> Supplied material:

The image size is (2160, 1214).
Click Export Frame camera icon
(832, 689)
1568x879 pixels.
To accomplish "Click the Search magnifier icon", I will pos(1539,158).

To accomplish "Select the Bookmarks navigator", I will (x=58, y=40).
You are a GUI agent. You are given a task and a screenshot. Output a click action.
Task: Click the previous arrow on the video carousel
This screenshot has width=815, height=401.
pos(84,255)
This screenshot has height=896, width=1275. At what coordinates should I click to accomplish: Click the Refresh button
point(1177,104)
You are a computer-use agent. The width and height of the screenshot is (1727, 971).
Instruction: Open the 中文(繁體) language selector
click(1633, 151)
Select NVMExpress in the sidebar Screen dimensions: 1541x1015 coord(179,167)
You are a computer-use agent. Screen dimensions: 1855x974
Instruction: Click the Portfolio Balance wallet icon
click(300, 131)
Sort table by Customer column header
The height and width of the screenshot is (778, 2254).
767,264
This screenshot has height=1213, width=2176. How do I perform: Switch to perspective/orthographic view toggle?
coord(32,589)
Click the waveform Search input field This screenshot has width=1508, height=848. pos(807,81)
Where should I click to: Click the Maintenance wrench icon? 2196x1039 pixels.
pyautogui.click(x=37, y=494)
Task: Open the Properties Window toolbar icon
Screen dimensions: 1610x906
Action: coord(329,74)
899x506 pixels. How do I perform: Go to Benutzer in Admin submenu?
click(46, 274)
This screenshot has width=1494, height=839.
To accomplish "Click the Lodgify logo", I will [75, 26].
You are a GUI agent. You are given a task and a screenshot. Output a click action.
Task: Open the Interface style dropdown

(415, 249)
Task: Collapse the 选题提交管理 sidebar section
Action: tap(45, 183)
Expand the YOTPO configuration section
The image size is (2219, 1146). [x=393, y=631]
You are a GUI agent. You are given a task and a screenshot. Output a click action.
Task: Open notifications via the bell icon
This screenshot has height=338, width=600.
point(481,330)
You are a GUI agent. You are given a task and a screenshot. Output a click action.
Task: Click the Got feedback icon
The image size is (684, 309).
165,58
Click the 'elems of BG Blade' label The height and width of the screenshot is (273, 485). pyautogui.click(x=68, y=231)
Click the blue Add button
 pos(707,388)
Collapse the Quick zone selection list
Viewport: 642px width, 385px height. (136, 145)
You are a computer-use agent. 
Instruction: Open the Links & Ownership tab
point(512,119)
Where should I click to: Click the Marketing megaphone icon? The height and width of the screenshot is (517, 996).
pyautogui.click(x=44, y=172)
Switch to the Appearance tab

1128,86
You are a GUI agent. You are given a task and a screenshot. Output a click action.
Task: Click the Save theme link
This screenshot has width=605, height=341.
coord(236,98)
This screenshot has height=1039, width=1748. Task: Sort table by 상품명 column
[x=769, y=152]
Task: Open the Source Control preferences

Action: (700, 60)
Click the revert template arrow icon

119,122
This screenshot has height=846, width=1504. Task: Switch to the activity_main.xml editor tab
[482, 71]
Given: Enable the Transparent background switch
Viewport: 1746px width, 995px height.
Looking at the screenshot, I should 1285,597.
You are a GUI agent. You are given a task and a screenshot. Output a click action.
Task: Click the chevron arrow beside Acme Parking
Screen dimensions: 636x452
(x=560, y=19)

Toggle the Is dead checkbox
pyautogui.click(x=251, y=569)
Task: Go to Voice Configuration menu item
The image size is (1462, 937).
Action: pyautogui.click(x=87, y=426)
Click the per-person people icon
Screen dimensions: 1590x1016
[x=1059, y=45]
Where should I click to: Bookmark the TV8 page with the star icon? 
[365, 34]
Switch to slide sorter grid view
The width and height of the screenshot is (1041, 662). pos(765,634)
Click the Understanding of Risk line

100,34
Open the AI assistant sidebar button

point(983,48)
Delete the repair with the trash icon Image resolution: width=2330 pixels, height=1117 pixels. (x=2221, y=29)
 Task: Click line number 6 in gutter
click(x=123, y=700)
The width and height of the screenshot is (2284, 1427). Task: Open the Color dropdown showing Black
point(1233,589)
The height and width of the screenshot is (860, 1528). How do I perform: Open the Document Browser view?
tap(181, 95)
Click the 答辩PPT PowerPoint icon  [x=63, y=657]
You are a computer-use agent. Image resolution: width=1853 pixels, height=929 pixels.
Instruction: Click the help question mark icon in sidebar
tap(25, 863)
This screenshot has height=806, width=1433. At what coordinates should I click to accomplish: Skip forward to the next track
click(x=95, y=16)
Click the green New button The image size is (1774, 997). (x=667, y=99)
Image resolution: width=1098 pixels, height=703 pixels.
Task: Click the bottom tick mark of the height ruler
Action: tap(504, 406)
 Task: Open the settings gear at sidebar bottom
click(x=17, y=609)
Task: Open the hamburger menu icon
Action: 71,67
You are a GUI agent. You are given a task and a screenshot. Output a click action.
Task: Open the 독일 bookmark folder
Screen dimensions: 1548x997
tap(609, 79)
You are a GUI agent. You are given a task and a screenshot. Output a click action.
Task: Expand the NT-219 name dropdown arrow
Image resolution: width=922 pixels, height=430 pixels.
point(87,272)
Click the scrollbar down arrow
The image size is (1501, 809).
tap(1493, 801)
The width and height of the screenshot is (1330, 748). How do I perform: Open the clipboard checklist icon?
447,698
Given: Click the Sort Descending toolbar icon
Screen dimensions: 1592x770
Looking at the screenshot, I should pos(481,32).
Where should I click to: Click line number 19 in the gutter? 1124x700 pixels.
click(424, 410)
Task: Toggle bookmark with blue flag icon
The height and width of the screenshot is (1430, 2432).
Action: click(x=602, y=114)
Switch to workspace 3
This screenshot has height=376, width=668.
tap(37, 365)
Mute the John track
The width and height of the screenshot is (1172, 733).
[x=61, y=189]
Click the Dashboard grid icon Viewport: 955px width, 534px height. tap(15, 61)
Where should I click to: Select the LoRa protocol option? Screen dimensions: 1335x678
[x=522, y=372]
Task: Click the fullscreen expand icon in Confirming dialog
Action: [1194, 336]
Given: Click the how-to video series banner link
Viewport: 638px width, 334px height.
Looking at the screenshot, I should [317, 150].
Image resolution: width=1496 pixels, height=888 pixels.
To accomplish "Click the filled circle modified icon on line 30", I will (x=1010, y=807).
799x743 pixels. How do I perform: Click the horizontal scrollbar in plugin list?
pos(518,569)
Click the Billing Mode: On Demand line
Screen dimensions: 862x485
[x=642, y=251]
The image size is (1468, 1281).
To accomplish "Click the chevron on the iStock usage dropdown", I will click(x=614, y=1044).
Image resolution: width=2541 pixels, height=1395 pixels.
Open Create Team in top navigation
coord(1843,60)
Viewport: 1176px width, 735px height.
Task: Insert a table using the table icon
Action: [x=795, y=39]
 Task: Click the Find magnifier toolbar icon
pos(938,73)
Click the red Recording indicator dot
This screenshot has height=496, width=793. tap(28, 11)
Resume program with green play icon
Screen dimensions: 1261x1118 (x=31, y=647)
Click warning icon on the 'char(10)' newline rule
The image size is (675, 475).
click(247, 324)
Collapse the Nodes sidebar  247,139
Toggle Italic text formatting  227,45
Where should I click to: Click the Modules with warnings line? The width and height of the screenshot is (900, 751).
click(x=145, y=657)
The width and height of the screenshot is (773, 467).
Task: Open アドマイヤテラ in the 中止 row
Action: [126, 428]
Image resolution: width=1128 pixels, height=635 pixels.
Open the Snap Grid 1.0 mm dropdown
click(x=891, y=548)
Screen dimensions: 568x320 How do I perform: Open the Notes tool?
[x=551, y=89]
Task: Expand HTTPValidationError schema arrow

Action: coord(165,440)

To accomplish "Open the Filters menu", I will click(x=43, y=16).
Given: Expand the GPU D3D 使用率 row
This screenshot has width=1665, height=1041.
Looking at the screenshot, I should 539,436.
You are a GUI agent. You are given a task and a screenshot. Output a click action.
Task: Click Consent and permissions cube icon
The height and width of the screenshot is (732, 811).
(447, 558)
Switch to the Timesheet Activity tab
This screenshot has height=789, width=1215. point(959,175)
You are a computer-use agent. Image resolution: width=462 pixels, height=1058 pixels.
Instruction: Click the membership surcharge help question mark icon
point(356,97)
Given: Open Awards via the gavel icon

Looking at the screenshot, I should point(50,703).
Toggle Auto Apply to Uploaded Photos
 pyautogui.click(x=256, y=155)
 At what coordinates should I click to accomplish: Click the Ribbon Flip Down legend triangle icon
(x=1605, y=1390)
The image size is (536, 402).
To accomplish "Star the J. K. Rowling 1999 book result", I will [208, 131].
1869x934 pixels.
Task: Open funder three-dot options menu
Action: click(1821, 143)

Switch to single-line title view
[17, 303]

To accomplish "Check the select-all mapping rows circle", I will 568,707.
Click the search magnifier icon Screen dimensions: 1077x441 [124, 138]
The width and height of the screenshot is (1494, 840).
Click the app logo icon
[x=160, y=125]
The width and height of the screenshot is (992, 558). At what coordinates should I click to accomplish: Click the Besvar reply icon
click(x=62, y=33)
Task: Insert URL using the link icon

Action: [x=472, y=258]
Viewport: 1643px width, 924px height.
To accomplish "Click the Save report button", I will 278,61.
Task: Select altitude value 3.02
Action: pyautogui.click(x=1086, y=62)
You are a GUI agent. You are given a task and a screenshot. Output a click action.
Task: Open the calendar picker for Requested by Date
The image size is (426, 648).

> Aim of the task:
From the material above, set down exactly the lines between the line holding "Click the Billing Mode: On Demand line" and the line holding "The image size is (536, 402).", inclusive. Include nothing else.

> Answer area:
Click the Billing Mode: On Demand line
Screen dimensions: 862x485
[x=642, y=251]
The image size is (1468, 1281).
To accomplish "Click the chevron on the iStock usage dropdown", I will click(x=614, y=1044).
Image resolution: width=2541 pixels, height=1395 pixels.
Open Create Team in top navigation
coord(1843,60)
Viewport: 1176px width, 735px height.
Task: Insert a table using the table icon
Action: [x=795, y=39]
 Task: Click the Find magnifier toolbar icon
pos(938,73)
Click the red Recording indicator dot
This screenshot has height=496, width=793. tap(28, 11)
Resume program with green play icon
Screen dimensions: 1261x1118 (x=31, y=647)
Click warning icon on the 'char(10)' newline rule
The image size is (675, 475).
click(247, 324)
Collapse the Nodes sidebar  247,139
Toggle Italic text formatting  227,45
Where should I click to: Click the Modules with warnings line? The width and height of the screenshot is (900, 751).
click(x=145, y=657)
The width and height of the screenshot is (773, 467).
Task: Open アドマイヤテラ in the 中止 row
Action: [126, 428]
Image resolution: width=1128 pixels, height=635 pixels.
Open the Snap Grid 1.0 mm dropdown
click(x=891, y=548)
Screen dimensions: 568x320 How do I perform: Open the Notes tool?
[x=551, y=89]
Task: Expand HTTPValidationError schema arrow

Action: coord(165,440)

To accomplish "Open the Filters menu", I will click(x=43, y=16).
Given: Expand the GPU D3D 使用率 row
This screenshot has width=1665, height=1041.
Looking at the screenshot, I should 539,436.
You are a GUI agent. You are given a task and a screenshot. Output a click action.
Task: Click Consent and permissions cube icon
The height and width of the screenshot is (732, 811).
(447, 558)
Switch to the Timesheet Activity tab
This screenshot has height=789, width=1215. point(959,175)
You are a computer-use agent. Image resolution: width=462 pixels, height=1058 pixels.
Instruction: Click the membership surcharge help question mark icon
point(356,97)
Given: Open Awards via the gavel icon

Looking at the screenshot, I should point(50,703).
Toggle Auto Apply to Uploaded Photos
 pyautogui.click(x=256, y=155)
 At what coordinates should I click to accomplish: Click the Ribbon Flip Down legend triangle icon
(x=1605, y=1390)
The image size is (536, 402).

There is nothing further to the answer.